SCOTS face the prospect of higher shop prices, mortgages, credit card bills and flights if the UK votes to leave the EU, the head of one of the country’s biggest banks has warned.
And Edinburgh’s status as a major financial centre would be thrown into jeopardy outside Europe, according to Virgin Money chief executive Jayne-Anne Gadhia.
She was speaking in Edinburgh yesterday at the launch of Scotland Stronger in Europe, where campaign chiefs said that Scottish votes could “make the difference” to the UK staying in Europe.
New figures published yesterday showed that Britain’s trade deficit has grown to £13.3 billion – its biggest since the financial meltdown of 2008. Analysts said the figures provided fresh evidence that the UK economy is stalling, with one describing them as “truly horrible”.
Ms Gadhia said: “The economy will make the ultimate difference to peoples’ decision how to vote because this will affect the pound in peoples’ pocket.
“It will mean that when you’re in Europe and want to use a mobile phone you’re going to have to pay more, it will put the cost of flights up, it will put up prices in the shop, it will increase mortgage and credit card rates.

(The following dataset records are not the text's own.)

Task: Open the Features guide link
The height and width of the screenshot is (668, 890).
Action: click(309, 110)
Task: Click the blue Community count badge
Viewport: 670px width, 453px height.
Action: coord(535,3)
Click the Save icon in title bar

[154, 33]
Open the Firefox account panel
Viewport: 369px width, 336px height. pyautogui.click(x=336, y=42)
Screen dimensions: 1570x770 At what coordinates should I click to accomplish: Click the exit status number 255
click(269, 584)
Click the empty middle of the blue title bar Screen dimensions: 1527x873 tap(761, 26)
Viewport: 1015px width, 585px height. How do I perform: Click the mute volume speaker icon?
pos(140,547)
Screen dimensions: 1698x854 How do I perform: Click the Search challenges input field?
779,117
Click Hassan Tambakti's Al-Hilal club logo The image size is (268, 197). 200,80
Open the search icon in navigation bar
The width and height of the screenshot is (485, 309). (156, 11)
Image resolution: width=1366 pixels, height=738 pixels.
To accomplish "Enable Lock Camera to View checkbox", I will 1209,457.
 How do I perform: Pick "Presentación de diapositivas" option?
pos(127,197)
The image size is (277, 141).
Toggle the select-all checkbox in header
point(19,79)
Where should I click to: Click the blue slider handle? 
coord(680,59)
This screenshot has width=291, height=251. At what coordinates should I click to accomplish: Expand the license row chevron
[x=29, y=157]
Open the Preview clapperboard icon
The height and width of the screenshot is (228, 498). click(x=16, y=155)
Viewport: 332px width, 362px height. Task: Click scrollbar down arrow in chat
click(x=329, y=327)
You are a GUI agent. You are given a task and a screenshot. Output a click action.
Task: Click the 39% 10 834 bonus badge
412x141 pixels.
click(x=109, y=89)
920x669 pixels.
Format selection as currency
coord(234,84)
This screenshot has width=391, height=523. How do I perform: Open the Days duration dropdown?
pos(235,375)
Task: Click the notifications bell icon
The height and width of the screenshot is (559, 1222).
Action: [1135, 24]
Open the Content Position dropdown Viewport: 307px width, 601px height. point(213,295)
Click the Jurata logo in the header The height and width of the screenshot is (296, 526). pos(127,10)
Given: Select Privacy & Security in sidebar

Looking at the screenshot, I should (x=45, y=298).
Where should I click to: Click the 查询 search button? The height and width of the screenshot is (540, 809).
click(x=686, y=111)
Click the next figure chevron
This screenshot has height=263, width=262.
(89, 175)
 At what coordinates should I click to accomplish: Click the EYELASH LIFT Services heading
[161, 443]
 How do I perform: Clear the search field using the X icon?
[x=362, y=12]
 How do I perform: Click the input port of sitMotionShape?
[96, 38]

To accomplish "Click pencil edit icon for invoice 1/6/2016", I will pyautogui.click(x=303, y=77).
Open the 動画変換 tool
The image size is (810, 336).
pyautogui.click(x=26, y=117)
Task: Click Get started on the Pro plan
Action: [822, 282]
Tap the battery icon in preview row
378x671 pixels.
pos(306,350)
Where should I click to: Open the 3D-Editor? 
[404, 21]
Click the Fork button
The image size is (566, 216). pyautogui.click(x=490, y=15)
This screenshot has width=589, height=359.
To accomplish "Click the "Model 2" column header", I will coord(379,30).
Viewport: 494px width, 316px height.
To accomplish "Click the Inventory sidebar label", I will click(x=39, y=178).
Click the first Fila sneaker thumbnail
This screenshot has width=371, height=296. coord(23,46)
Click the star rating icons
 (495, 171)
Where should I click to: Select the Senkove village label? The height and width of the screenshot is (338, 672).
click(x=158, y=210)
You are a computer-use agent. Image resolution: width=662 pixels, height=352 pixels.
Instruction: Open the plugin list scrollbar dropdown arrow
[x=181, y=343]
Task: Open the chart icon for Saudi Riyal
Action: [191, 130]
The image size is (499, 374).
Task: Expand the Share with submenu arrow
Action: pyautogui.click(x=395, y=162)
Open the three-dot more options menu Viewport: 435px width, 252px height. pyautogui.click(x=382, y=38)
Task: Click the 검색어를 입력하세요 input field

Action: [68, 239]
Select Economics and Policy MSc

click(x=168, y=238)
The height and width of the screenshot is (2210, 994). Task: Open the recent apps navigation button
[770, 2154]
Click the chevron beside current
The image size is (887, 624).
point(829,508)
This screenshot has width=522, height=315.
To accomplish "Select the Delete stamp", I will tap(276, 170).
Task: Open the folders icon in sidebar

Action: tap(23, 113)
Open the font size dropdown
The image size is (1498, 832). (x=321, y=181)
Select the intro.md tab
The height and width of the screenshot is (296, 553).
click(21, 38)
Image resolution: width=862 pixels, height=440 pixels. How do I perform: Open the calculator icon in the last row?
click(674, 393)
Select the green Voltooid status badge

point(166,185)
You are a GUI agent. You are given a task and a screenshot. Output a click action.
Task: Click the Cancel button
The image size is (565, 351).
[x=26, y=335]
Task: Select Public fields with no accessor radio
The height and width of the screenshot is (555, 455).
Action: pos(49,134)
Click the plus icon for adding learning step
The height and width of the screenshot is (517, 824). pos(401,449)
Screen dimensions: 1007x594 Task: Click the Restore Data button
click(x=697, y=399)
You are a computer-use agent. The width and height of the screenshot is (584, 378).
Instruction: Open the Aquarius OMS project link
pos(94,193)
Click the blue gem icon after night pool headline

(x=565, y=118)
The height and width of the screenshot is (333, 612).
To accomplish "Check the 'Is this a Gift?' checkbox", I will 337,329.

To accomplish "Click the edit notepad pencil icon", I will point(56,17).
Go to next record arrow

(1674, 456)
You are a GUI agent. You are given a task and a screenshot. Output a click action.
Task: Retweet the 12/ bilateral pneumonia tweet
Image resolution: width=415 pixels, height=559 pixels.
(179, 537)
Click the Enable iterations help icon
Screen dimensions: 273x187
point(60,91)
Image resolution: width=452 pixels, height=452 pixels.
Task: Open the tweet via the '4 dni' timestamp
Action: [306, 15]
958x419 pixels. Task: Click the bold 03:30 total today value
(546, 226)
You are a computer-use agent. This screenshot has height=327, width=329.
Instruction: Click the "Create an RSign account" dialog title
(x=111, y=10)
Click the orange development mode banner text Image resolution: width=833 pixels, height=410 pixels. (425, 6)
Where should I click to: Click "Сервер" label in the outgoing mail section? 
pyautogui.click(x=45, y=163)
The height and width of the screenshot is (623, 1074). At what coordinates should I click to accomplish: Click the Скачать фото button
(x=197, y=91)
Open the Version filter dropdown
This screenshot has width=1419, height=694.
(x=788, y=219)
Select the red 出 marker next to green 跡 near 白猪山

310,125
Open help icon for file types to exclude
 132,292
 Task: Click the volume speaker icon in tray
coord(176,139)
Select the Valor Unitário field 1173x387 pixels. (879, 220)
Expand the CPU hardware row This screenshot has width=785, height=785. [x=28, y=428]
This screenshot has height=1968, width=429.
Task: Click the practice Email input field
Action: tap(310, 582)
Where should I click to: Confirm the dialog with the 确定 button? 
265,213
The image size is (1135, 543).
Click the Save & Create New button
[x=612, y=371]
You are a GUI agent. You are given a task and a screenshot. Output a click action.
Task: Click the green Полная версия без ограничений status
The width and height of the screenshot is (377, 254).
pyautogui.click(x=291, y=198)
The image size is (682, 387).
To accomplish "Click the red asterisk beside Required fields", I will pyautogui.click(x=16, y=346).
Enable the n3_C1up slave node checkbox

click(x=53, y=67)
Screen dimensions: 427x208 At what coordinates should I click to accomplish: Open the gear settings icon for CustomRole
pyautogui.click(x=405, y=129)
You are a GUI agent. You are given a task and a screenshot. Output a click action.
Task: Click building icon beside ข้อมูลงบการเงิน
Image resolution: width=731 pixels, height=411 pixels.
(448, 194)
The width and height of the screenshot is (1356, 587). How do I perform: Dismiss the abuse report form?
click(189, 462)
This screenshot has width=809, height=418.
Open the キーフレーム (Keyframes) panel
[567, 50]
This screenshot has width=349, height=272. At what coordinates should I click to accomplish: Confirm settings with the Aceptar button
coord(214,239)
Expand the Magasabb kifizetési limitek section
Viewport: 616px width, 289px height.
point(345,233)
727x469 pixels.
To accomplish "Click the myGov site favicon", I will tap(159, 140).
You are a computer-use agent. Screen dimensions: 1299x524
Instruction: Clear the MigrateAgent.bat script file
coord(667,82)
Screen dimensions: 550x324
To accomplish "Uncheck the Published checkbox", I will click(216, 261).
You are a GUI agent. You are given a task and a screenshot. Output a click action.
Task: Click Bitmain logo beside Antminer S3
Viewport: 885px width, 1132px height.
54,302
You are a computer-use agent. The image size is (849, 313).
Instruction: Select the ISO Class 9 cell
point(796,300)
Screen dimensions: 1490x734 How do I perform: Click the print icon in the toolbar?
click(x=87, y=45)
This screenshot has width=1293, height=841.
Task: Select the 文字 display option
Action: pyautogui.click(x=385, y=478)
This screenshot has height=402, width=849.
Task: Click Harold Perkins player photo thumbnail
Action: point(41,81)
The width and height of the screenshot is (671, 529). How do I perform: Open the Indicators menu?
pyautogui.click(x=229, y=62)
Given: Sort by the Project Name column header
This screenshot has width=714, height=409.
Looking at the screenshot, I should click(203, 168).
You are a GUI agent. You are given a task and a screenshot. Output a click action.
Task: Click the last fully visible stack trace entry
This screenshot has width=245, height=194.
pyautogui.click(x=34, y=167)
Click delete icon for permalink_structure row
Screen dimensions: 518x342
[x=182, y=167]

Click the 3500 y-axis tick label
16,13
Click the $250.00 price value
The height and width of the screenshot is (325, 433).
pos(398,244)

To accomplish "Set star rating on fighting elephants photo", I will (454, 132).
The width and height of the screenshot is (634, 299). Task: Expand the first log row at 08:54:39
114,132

“At the end of the day it’s that sort of, ‘How does it affect me’ that’s really important.
“People will definitely be very materially worse off out of Europe.”
She warned it would cost £3,000 a year for families if Britain was outside the European Union, against the £1 a day costs of remaining in the EU.
She also warned that the UK’s status as a financial centre of excellence – which includes a number of Edinburgh-based institutions such as Royal Bank of Scotland and Standard Life – could be lost if it were outside the EU. Major multinationals such as Goldman Sachs and Bank of America have already called for the UK to remain, Ms Gadhia added.
“One of the key reasons for that is that London – and the benefits of that flow all the way through to Edinburgh and beyond – is such a key financial services centre for Europe and the world,” she said.
“The view very strongly is that if Britain votes to come out of the EU then that centre of financial excellence will move to Paris and Frankfurt.
“All of the investment that big companies have made, whether they’re global companies from overseas or our own companies, in the infrastructure employment and success of London and beyond would actually be untangled and would move to Europe.
“I think that disruption is very, very significant and I think would have a devastating effect on inward investment in the UK economy.”
John Edward, senior campaign spokesman, said the referendum vote on 23 June looks like being close across the UK, while Scots are more supportive.
He said: “We are putting all our supporters and activists on alert that the votes of the people of Scotland could make the difference in achieving a Remain result across the UK.”